19. Why does Jesus pray publicly before resurrecting Lazarus?
19 As the stone covering the entrance of Lazarus’ tomb is removed, Jesus prays out loud so that the people will know that what he is about to do is accomplished through the power of God. Then he cries out with a loud voice: “Lazarus, come on out!” Lazarus comes out with his feet and hands still bound with burial wrappings and his face covered with a cloth. “Loose him and let him go,” says Jesus.—John 11:41-44.
20. How do those who see Jesus resurrect Lazarus respond?
20 On seeing this miracle, many of the Jews who had come to comfort Martha and Mary put faith in Jesus. Others go off to tell the Pharisees what has occurred. Their reaction? Immediately, they and the chief priests call an emergency meeting of the Sanhedrin. In panic, they lament: “What are we to do, because this man performs many signs? If we let him alone this way, they will all put faith in him, and the Romans will come and take away both our place and our nation.” But High Priest Caiaphas says to them: “You do not reason out that it is to your benefit for one man to die in behalf of the people and not for the whole nation to be destroyed.” Therefore, from that day on they take counsel to kill Jesus.—John 11:45-53.

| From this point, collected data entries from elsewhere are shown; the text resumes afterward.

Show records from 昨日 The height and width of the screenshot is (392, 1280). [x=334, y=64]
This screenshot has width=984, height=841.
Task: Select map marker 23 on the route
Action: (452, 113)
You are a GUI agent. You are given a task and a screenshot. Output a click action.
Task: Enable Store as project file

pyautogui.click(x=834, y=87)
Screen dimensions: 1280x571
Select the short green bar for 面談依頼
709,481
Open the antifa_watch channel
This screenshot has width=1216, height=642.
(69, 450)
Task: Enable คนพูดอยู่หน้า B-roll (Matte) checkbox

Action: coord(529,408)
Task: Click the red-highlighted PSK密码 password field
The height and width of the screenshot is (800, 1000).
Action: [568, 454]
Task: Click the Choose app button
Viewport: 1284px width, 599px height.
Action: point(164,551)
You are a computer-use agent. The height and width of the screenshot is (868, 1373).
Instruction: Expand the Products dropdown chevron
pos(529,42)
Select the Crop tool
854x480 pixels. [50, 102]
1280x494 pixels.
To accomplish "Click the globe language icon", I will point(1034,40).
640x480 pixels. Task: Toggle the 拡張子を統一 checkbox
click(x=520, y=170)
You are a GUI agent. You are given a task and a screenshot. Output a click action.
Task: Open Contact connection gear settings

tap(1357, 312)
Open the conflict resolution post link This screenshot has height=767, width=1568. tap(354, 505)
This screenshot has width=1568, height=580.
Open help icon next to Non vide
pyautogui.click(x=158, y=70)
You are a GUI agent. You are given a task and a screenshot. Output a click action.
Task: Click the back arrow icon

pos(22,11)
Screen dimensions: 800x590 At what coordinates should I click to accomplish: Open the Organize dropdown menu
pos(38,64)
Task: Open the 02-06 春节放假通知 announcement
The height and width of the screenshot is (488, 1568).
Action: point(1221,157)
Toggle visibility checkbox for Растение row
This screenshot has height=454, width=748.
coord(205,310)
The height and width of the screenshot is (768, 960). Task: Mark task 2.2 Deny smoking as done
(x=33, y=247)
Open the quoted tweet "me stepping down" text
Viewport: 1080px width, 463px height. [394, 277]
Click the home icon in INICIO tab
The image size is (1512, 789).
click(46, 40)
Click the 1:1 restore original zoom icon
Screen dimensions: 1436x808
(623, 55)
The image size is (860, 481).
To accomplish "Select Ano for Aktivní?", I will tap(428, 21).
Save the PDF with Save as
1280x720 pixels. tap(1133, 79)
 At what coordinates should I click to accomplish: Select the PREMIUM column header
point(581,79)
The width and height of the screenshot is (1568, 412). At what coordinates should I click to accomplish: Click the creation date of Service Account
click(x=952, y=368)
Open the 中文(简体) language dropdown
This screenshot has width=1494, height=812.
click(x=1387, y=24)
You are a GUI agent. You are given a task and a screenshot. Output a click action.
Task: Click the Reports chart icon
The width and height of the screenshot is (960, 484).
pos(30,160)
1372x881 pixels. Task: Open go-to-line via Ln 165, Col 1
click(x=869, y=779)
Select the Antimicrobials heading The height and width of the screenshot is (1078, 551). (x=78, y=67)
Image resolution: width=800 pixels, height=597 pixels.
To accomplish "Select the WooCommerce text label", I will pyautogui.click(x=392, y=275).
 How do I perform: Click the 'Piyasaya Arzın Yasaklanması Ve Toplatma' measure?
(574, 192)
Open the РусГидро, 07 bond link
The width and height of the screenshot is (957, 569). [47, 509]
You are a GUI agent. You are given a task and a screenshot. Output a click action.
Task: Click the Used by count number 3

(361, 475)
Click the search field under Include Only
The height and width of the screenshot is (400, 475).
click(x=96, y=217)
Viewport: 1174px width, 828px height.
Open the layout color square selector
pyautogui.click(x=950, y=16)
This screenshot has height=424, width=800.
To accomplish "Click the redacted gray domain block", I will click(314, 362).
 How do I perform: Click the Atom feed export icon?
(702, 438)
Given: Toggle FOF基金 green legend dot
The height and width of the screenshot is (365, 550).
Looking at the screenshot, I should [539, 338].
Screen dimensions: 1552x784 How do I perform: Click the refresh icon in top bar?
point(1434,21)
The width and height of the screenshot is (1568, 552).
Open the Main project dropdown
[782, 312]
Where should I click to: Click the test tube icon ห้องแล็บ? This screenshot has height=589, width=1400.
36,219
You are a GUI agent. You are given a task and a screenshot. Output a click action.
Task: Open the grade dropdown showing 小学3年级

21. To what is the miracle of the resurrection of Lazarus a prelude?
21 So it is that by delaying his arrival in Bethany, Jesus is able to perform a miracle that no one can ignore. Empowered by God, Jesus resurrects a man who has been dead for four days. Even the prestigious Sanhedrin is forced to take note and pass a death sentence upon the Miracle Worker! The miracle thus serves as a prelude to an important turning point in Jesus’ ministry—a shift from the period when “his hour had not yet come” to the time when “the hour has come.”
How Would You Answer?
• How did Jesus show that he was aware of his God-assigned work?
• Why does Jesus object to his mother’s suggestion about wine?
• What can we learn from the way Jesus often dealt with opposers?
• Why does Jesus delay in responding to Lazarus’ illness?